## [Task details]
Search the listing below for the line containing "Screen dimensions: 600x403". From there through the line containing "Select the diagonal", transcribe every line exactly, both ends included.
╭─ Input material
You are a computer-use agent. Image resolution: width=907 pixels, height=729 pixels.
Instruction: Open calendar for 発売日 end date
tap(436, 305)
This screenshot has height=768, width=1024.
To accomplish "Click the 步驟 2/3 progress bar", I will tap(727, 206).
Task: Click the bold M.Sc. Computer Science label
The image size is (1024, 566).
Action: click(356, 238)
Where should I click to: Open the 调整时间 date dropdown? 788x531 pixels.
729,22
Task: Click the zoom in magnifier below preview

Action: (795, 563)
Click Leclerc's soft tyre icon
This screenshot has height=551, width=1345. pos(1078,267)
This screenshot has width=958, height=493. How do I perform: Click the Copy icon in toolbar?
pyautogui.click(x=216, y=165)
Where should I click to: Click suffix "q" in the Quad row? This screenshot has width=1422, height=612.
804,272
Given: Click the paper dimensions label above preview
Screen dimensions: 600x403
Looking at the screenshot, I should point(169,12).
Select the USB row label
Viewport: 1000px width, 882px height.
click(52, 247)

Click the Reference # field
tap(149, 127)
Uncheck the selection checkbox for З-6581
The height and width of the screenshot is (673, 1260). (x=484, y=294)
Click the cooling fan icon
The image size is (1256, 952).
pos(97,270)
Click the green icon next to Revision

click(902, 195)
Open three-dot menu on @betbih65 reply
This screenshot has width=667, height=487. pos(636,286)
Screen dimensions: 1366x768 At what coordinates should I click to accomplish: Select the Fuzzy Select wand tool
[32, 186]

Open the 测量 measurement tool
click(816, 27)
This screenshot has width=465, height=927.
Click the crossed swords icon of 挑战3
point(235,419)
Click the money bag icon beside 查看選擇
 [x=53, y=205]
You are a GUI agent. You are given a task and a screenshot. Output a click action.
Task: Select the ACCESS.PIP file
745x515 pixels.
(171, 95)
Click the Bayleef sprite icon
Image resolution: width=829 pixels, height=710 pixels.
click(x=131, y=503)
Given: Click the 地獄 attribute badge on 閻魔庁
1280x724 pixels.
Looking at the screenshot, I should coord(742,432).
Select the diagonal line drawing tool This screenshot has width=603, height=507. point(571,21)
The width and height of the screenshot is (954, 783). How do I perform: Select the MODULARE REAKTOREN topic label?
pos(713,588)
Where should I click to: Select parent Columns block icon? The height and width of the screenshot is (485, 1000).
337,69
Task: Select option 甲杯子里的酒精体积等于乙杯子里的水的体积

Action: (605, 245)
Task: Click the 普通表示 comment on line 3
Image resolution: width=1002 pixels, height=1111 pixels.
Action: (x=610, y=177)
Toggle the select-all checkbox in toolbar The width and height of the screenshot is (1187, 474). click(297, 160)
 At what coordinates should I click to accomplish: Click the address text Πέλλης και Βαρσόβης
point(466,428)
╰─
## [Result for this exercise]
Screen dimensions: 600x403
Looking at the screenshot, I should point(169,12).
Select the USB row label
Viewport: 1000px width, 882px height.
click(52, 247)

Click the Reference # field
tap(149, 127)
Uncheck the selection checkbox for З-6581
The height and width of the screenshot is (673, 1260). (x=484, y=294)
Click the cooling fan icon
The image size is (1256, 952).
pos(97,270)
Click the green icon next to Revision

click(902, 195)
Open three-dot menu on @betbih65 reply
This screenshot has width=667, height=487. pos(636,286)
Screen dimensions: 1366x768 At what coordinates should I click to accomplish: Select the Fuzzy Select wand tool
[32, 186]

Open the 测量 measurement tool
click(816, 27)
This screenshot has width=465, height=927.
Click the crossed swords icon of 挑战3
point(235,419)
Click the money bag icon beside 查看選擇
 [x=53, y=205]
You are a GUI agent. You are given a task and a screenshot. Output a click action.
Task: Select the ACCESS.PIP file
745x515 pixels.
(171, 95)
Click the Bayleef sprite icon
Image resolution: width=829 pixels, height=710 pixels.
click(x=131, y=503)
Given: Click the 地獄 attribute badge on 閻魔庁
1280x724 pixels.
Looking at the screenshot, I should coord(742,432).
Select the diagonal line drawing tool This screenshot has width=603, height=507. point(571,21)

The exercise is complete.